Transformasi ini mencerminkan upaya pemerintah dalam mendorong kemudahan berusaha dan meningkatkan kepatuhan terhadap tata ruang dan teknis bangunan. Perubahan dari IMB ke PBG bertujuan untuk menyederhanakan regulasi serta meningkatkan efisiensi proses pembangunan. Berbeda dengan IMB yang berbasis izin, PBG adalah bentuk persetujuan yang diberikan berdasarkan kesesuaian rencana teknis bangunan dengan norma, standar, prosedur, dan kriteria (NSPK) yang ditetapkan oleh pemerintah.

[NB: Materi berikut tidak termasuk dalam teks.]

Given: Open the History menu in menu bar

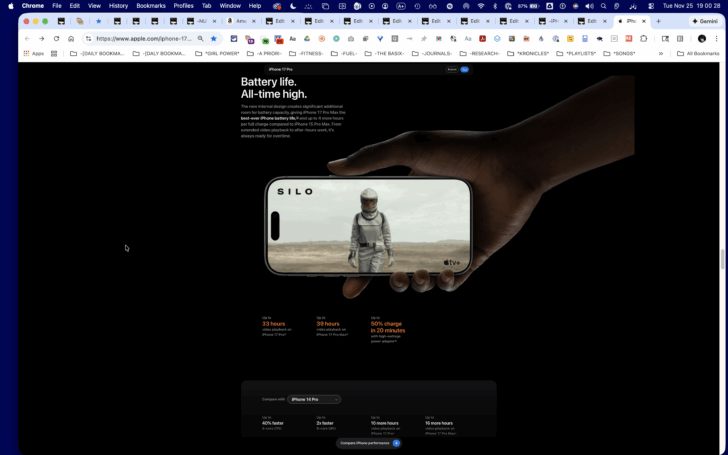Looking at the screenshot, I should pos(118,6).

Penggantian IMB Menjadi PBG menurut UU Cipta Kerja
Sebelum diberlakukannya UU Cipta Kerja, pelaku pembangunan diwajibkan mengantongi Izin Mendirikan Bangunan (IMB) sebagai syarat utama untuk memulai pembangunan fisik. Namun, UU Cipta Kerja menghapus ketentuan mengenai IMB yang sebelumnya diatur dalam Undang-Undang Nomor 28 Tahun 2002 tentang Bangunan Gedung (“UU 28/2002”). Dalam Pasal 24 ayat (1) UU Cipta Kerja dijelaskan bahwa:
“Persetujuan Bangunan Gedung adalah perizinan yang diberikan kepada Pemilik Bangunan Gedung untuk membangun baru, mengubah, memperluas, mengurangi, dan/atau merawat Bangunan Gedung sesuai dengan standar teknis Bangunan Gedung.”

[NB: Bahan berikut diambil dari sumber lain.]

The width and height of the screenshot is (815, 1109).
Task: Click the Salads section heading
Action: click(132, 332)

Perubahan ini tidak semata-mata mengganti nomenklatur, melainkan menyempurnakan sistem perizinan dengan pendekatan berbasis standar dan klasifikasi. PBG difokuskan pada kesesuaian fungsi, klasifikasi, dan teknis bangunan sesuai dengan ketentuan peraturan perundang-undangan. Artinya, PBG adalah persetujuan yang diberikan oleh pemerintah daerah atau pemerintah pusat kepada pemilik bangunan gedung untuk memulai kegiatan pembangunan, yang pelaksanaannya harus memenuhi standar teknis bangunan.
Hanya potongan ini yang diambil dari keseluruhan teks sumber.